* [SHORT EXERCISE]:
Recast the items from the line containing "Describe the element at coordinates (498, 316)" through the line containing "What are the" as a numbered list, leaving out any blank lines.

* [MATERIAL FOR THIS TASK]:
····················

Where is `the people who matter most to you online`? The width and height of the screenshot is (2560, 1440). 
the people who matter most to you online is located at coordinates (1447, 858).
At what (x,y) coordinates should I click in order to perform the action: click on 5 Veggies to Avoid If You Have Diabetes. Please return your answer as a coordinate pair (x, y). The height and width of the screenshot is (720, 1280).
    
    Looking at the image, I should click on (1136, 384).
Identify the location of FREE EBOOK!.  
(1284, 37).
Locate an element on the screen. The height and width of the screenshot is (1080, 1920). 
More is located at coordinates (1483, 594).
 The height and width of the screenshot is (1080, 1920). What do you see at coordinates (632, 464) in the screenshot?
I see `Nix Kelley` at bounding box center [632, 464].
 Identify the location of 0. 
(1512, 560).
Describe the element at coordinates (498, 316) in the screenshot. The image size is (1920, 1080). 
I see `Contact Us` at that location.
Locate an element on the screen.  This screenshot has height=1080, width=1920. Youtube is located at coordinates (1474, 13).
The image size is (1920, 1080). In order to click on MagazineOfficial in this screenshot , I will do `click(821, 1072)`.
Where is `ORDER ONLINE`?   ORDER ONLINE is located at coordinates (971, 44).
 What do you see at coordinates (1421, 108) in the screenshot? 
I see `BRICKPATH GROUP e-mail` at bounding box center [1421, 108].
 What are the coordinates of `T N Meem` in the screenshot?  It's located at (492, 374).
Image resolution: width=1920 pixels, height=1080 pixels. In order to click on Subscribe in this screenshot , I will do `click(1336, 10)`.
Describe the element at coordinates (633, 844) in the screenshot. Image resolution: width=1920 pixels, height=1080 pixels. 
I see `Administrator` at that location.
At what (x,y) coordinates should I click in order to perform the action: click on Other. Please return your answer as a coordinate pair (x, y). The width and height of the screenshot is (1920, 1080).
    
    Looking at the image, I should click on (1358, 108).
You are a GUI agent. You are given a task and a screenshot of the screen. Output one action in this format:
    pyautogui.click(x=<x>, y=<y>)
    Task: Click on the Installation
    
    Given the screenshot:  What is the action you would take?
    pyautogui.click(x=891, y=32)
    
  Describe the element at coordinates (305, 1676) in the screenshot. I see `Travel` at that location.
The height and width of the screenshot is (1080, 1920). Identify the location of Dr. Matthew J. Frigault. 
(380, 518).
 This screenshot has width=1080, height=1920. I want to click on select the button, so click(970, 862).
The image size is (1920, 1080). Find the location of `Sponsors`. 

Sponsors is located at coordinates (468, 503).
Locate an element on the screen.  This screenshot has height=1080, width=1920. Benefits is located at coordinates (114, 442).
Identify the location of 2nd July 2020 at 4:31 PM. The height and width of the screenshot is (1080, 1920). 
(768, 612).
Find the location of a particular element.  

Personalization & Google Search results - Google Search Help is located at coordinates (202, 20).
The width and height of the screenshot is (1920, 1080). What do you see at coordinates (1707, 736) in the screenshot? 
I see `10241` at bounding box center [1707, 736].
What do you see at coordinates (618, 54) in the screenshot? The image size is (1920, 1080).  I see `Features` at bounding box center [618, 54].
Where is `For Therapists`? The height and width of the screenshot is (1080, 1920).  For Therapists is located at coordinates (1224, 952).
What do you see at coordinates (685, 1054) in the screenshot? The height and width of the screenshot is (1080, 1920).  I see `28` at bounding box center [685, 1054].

····················

* [FINAL RESULT]:
1. Describe the element at coordinates (498, 316) in the screenshot. The image size is (1920, 1080). 
2. I see `Contact Us` at that location.
3. Locate an element on the screen.  This screenshot has height=1080, width=1920. Youtube is located at coordinates (1474, 13).
4. The image size is (1920, 1080). In order to click on MagazineOfficial in this screenshot , I will do `click(821, 1072)`.
5. Where is `ORDER ONLINE`?   ORDER ONLINE is located at coordinates (971, 44).
6.  What do you see at coordinates (1421, 108) in the screenshot? 
7. I see `BRICKPATH GROUP e-mail` at bounding box center [1421, 108].
8.  What are the coordinates of `T N Meem` in the screenshot?  It's located at (492, 374).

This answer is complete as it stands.